Leading Counsel for HSBC took the Court of Appeal through a "meticulous examination of SIB's pleadings" (which ran to some 157 pages) and the Court agreed with the Judge at first instance that SIB had not pleaded a case of dishonesty or blind eye knowledge. SIB's case was based on how HSBC had applied its policies and procedures specifically to SIB, yet (despite having had 6 witness statements and considerable disclosure from HSBC) it had been unable to allege any specific employee who was dishonest or who had suspected the Ponzi fraud and had made a conscious decision to refrain from asking questions.
SIB's allegation of "dishonesty and/or reckless assistance" was nothing more than a pleading of "gross neglect on a grand scale" and the Court of Appeal rejected SIB's attempt to widen the scope of accessory liability by "allow[ing] gross negligence to be the basis for a finding of dishonesty, which could never be the case".
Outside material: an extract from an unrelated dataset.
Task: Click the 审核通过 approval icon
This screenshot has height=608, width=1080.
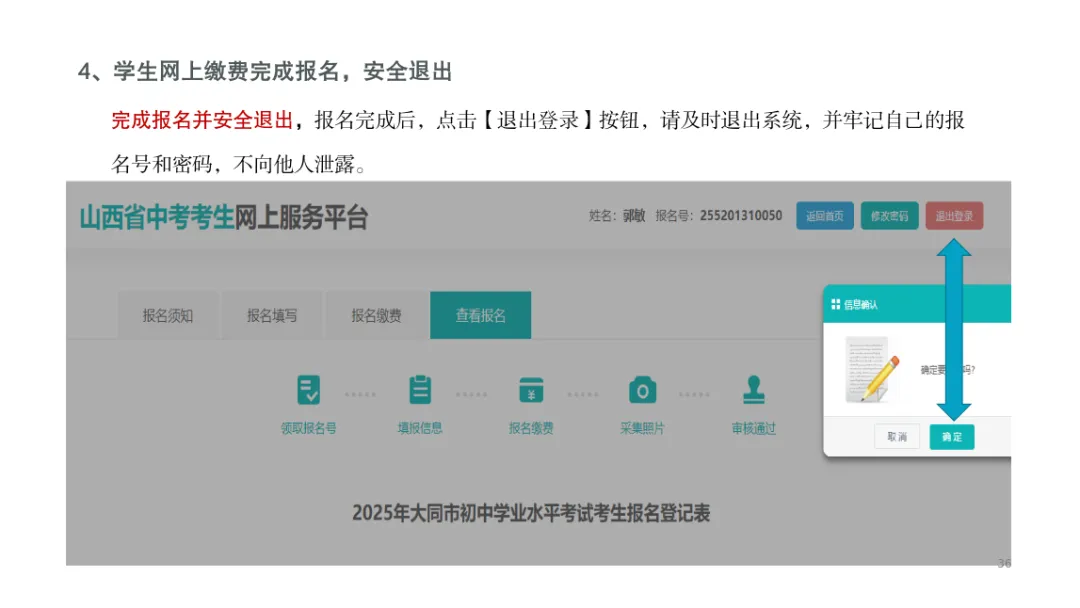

The Judge's decision to strike out the Dishonest Assistance Claim was on the basis that it could be "brought back in if there [were] sufficient material to do so (and if it [was] appropriate to give SIB leave to do so)".
AG Comment
The decision represents a helpful endorsement of previous authorities on the scope of both the Quincecare duty and dishonest assistance and acts as a cautionary tale to parties that on an application to strike out a claim, the Court will apply particular scrutiny to allegations of dishonesty. The Court of Appeal in Sofer had confirmed (citing principles laid down in earlier authorities) that fraud or dishonesty must be specifically alleged and sufficiently particularised, and will not be sufficiently particularised if the facts alleged are consistent with innocence. Further, dishonesty could be inferred from primary facts, provided that there is some pleaded fact that "tilts the balance and justifies an inference of dishonesty" rather than one of innocence or negligence. In this case, SIB's pleading simply didn't go far enough to tilt the balance.